**WHAT TO WORK ON:**
Lay out everything from the line containing "This screenshot has width=1536, height=1024." down through the line containing "Image resolution: width=1064" as a Markdown table with the columns Row and Text. Put one line in each row and leave out blank lines.
─── THE INPUT ───
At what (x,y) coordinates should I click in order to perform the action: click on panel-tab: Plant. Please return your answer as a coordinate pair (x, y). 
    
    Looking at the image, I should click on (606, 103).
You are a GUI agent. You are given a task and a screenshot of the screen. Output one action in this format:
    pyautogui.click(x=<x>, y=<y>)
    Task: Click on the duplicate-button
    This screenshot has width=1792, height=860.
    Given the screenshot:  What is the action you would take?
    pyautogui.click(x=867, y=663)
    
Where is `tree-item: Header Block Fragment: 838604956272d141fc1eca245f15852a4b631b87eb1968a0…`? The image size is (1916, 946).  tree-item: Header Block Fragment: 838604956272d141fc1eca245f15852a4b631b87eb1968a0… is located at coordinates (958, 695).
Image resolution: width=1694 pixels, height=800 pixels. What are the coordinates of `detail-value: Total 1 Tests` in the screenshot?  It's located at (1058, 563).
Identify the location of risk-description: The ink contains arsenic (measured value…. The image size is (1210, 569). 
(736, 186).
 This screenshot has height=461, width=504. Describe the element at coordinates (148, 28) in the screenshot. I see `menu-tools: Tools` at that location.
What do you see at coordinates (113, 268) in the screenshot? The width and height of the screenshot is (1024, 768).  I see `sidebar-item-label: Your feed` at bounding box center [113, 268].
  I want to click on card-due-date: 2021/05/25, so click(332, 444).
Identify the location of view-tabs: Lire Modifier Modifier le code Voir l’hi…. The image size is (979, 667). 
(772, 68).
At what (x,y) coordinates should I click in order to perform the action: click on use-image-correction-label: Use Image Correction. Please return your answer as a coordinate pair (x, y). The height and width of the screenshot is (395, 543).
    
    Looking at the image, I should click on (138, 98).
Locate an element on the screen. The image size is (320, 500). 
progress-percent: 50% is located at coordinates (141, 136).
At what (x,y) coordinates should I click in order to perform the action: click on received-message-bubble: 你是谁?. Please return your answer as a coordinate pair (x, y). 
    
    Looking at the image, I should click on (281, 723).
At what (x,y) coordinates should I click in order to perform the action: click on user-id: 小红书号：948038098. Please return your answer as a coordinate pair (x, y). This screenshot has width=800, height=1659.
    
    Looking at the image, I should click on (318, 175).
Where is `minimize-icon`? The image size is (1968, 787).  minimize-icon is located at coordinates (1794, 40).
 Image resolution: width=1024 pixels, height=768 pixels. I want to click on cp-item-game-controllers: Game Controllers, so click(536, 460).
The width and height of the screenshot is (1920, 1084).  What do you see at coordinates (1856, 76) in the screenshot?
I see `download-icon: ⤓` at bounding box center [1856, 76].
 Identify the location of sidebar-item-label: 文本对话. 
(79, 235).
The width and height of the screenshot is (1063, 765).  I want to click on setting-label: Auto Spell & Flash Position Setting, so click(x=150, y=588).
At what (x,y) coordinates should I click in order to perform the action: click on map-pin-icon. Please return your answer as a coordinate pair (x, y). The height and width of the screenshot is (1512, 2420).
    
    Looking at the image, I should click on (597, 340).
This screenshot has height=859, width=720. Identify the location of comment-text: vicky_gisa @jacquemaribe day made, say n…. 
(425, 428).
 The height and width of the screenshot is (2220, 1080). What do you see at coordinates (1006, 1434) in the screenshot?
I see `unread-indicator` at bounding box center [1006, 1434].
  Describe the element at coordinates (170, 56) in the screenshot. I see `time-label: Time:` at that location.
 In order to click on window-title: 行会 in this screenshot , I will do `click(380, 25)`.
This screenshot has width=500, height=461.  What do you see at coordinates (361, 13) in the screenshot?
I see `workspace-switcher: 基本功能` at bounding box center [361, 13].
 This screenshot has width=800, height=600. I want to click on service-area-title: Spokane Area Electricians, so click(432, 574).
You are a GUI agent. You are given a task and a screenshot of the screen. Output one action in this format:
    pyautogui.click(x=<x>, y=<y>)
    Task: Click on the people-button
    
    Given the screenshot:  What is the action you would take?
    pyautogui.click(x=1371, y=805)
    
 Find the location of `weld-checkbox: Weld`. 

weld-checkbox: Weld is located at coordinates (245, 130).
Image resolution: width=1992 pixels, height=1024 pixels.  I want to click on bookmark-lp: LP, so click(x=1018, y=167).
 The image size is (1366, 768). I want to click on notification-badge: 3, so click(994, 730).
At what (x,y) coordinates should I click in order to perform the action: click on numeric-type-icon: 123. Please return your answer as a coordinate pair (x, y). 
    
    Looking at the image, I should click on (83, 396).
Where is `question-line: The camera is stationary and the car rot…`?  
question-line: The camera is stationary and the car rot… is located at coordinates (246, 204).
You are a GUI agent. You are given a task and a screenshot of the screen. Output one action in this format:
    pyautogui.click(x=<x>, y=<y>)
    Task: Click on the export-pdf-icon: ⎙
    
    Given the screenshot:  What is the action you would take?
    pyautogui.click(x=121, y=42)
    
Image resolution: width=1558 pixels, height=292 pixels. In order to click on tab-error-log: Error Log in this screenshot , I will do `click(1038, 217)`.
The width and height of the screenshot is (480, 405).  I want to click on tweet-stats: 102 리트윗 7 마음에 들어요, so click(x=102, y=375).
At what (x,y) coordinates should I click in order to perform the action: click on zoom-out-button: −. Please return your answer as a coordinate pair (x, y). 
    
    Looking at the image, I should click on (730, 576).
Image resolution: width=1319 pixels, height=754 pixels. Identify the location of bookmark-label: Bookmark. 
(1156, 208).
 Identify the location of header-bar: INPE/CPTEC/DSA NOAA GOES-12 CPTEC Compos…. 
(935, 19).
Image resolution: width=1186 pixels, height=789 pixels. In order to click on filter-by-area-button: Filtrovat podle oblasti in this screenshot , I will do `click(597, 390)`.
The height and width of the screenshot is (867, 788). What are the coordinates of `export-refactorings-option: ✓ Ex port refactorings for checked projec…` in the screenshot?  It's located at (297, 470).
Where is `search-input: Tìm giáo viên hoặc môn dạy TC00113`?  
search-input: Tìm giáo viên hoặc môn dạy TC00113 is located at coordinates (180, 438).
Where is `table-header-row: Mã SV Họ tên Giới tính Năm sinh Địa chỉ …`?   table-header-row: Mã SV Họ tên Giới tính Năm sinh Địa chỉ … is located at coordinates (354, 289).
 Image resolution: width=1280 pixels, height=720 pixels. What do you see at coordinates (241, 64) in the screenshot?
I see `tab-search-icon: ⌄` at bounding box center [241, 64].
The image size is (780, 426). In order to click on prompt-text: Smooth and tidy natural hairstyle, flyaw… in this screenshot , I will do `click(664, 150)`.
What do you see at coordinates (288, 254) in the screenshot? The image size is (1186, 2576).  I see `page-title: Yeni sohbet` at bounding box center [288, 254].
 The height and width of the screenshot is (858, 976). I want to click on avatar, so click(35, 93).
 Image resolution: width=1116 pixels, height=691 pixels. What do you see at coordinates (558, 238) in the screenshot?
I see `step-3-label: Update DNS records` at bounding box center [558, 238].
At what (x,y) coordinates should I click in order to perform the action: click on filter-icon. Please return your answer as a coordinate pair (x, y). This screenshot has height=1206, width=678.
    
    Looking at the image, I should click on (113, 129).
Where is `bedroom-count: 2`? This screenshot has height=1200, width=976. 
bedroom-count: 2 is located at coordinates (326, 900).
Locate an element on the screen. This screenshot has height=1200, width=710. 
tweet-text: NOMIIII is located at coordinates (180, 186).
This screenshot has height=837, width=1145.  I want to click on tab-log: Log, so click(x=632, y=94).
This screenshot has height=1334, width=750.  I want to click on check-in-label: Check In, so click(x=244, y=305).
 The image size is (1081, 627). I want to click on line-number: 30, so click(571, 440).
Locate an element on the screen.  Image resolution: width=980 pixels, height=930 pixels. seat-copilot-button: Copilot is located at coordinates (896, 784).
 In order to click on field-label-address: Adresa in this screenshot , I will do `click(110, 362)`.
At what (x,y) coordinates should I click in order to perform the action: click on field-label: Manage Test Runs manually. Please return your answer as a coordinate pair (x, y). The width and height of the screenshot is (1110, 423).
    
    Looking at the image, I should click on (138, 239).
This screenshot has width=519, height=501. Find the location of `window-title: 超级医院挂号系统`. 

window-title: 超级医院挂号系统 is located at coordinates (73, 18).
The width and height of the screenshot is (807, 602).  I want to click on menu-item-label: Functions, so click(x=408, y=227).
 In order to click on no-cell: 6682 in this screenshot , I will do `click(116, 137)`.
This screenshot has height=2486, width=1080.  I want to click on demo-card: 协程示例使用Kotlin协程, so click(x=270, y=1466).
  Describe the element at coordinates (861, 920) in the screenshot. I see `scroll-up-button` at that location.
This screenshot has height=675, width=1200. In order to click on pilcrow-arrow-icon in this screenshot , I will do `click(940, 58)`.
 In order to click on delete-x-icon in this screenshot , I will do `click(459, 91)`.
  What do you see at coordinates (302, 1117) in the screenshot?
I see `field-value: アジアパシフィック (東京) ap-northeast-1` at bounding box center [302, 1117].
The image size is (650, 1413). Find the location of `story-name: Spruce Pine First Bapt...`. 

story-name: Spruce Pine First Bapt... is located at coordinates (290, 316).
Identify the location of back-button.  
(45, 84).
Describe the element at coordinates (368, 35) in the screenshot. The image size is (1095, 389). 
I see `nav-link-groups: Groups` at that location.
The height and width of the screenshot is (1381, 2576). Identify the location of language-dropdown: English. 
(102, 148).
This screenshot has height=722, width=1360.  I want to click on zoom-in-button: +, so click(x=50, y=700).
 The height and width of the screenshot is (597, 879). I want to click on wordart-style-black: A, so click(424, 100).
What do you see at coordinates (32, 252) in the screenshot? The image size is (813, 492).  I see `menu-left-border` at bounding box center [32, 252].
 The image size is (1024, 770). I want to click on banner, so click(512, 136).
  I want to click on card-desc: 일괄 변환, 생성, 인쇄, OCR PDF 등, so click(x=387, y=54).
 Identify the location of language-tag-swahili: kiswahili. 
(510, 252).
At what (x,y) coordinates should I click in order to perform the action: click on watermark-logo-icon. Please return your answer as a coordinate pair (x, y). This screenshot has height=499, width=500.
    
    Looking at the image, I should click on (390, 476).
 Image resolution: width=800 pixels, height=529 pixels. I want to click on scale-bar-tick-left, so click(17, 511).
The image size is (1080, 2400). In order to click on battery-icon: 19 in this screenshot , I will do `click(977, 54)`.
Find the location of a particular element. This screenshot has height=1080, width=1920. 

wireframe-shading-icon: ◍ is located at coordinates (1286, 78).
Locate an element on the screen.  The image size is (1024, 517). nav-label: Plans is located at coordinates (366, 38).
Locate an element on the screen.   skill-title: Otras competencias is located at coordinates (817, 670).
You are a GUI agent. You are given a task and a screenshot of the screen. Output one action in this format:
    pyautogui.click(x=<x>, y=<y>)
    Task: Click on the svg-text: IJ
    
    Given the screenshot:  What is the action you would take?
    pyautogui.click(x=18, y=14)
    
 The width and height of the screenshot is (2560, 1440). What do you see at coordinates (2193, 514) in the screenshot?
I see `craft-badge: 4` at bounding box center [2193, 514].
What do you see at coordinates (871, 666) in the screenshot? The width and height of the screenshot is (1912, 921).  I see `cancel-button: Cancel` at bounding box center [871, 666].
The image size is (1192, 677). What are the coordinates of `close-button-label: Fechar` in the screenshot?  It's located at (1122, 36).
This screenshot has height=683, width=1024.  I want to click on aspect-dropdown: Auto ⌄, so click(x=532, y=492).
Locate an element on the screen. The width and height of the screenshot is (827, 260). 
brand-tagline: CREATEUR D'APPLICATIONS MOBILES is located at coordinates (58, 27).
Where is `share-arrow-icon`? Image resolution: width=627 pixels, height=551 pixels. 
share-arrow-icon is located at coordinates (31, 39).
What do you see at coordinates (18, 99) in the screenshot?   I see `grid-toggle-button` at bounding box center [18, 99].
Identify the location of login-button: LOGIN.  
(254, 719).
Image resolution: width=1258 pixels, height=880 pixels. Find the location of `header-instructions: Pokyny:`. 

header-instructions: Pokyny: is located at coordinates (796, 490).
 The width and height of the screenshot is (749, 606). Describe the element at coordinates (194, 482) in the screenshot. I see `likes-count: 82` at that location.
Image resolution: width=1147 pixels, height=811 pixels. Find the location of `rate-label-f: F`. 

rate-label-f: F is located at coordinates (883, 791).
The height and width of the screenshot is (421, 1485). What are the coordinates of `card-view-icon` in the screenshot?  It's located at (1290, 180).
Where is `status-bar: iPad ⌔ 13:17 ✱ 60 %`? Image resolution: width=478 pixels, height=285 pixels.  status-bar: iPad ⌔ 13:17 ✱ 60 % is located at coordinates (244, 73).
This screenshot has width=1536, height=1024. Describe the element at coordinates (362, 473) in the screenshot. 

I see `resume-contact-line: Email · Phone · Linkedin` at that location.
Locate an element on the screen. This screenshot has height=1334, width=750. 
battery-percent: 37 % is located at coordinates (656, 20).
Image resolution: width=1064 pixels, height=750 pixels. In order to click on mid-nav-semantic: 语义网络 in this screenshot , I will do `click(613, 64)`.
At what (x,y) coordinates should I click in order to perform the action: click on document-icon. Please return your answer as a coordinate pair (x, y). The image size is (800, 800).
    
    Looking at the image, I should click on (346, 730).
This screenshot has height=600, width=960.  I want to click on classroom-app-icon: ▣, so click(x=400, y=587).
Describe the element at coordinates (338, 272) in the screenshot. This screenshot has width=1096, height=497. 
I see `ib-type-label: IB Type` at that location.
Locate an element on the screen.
───
**WRITTEN ANSWER:**
| Row | Text |
|---|---|
| 1 | This screenshot has width=1536, height=1024. Describe the element at coordinates (362, 473) in the screenshot.  |
| 2 | I see `resume-contact-line: Email · Phone · Linkedin` at that location. |
| 3 | Locate an element on the screen. This screenshot has height=1334, width=750.  |
| 4 | battery-percent: 37 % is located at coordinates (656, 20). |
| 5 | Image resolution: width=1064 pixels, height=750 pixels. In order to click on mid-nav-semantic: 语义网络 in this screenshot , I will do `click(613, 64)`. |